If you are new to this blog, you are invited to read first “The Largest Heist in History” which was accepted as evidence and published by the British Parliament, House of Commons, Treasury Committee.

"It is typically characterised by strong, compelling, logic. I loosely use the term 'pyramid selling' to describe the activities of the City but you explain in crystal clear terms why this is so." commented Dr Vincent Cable MP to the author.

This blog demonstrates that:

- the financial system was turned into a pyramid scheme in a technical, legal sense (not just proverbial);

- the current crisis was easily predictable (without any benefit of hindsight) by any competent financier, i.e. with rudimentary knowledge of mathematics, hence avoidable.

It is up to readers to draw their own conclusions. Whether this crisis is a result of a conspiracy to defraud taxpayers, or a massive negligence, or it is just a misfortune, or maybe a Swedish count, Axel Oxenstierna, was right when he said to his son in the 17th century: "Do you not know, my son, with how little wisdom the world is governed?".

Saturday, 25 July 2009

Enforcing law is the best regulator

The ongoing debate about the response to the current financial crisis in a way of “improved” regulations ranges from arguments for liberal, light touch approach, blaming for the crisis the state authorities, to heavy handed, strict approach, blaming for the crisis the financial industry.

However the current crisis happened in the presence of laws that prohibit institutions taking monopolistic positions and setting up and operating financial pyramid schemes. As it was demonstrated in the article "The largest heist in history" the root cause of the current financial crisis was lending by financial institutions with loan to deposit ratio above 100%. This constituted a pyramid scheme and, as such, was prohibited by law. The current crisis did not happen because of lack of sufficient laws and regulations but despite of them. They were not sufficiently monitored and enforced.

At present the major reason of not being able to deal with the current crisis effectively and swiftly by letting market forces doing all the work (and that includes bankruptcy) is the existence of the banks that are “too big to fail”. Their market position enforces governments’ rescue packages. The raise and growth of these “too big to fail banks” happened despite the existence of anti-monopolistic and competition laws and regulations designed to ensure a level playing field, free market economy. A bank that is “too big to fail” holds too dominant position. It is about dictating terms of business from the strength of their position in the presence of lack of sufficient competition as governments effectively underwrite their commercial risks. A bank that is “too big to fail” heavily curtails market competitiveness. Apart from dire consequences that are seen now, it imposed unfair competition environment on smaller players that were not “too big to fail” (and a lot of them are failing now). Larger banks took more risk as they had effectively a massive, free of charge, government sponsored insurance policy.

Before debating any change in laws and regulations, giving false impression as somehow the existing ones have been insufficient, we should revisit the existing laws and regulations and ensure that they are enforced. In practice, it would mean prosecuting a large number of financiers, regulators and some politicians who created or allowed to create and operated or allowed to operate a giant global pyramid scheme in a form of banks that were “too big to fail”. They are guilty of contravening existing laws and regulations related to pyramid schemes and monopolies.
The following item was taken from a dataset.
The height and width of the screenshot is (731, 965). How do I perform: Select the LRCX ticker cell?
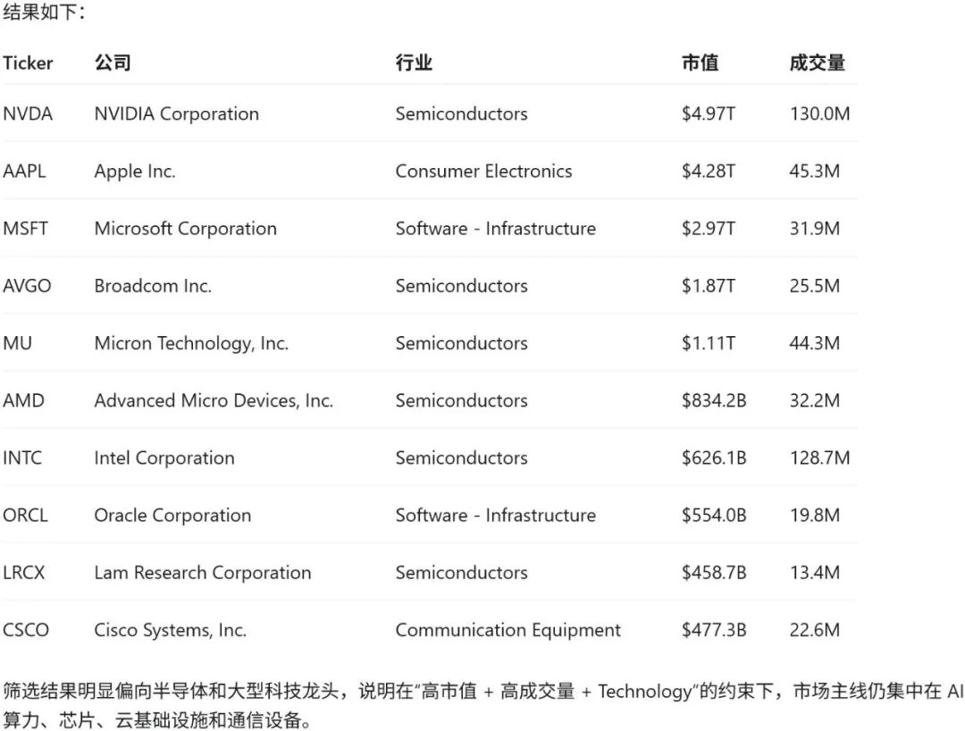(24, 573)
This does not mean that there is no room to revisit some regulations with a view of making them more effective, like using a maximum loan to deposit ratio as a regulatory tool alongside interest rates. But this is a side issue.

It is highly unlikely that it is possible to create bullet proof regulations that would cater for any future financial product in any economic context. Financiers will always find a way to outsmart or corrupt regulators and politicians. The best way to ensure future probity is a mass prosecution of the perpetrators of the current crisis on the grounds of building and operating pyramid schemes and breaking anti-monopolistic, competition laws. If they end up in jail for lengthy period of time (some of them, no doubt, will commit suicide) and their wealth is confiscated, their successors, a new echelon of bankers, regulators and politicians, will ensure effective self regulation bearing in mind the demise of their disgraced predecessors. And this will be far more effective than any new regulations.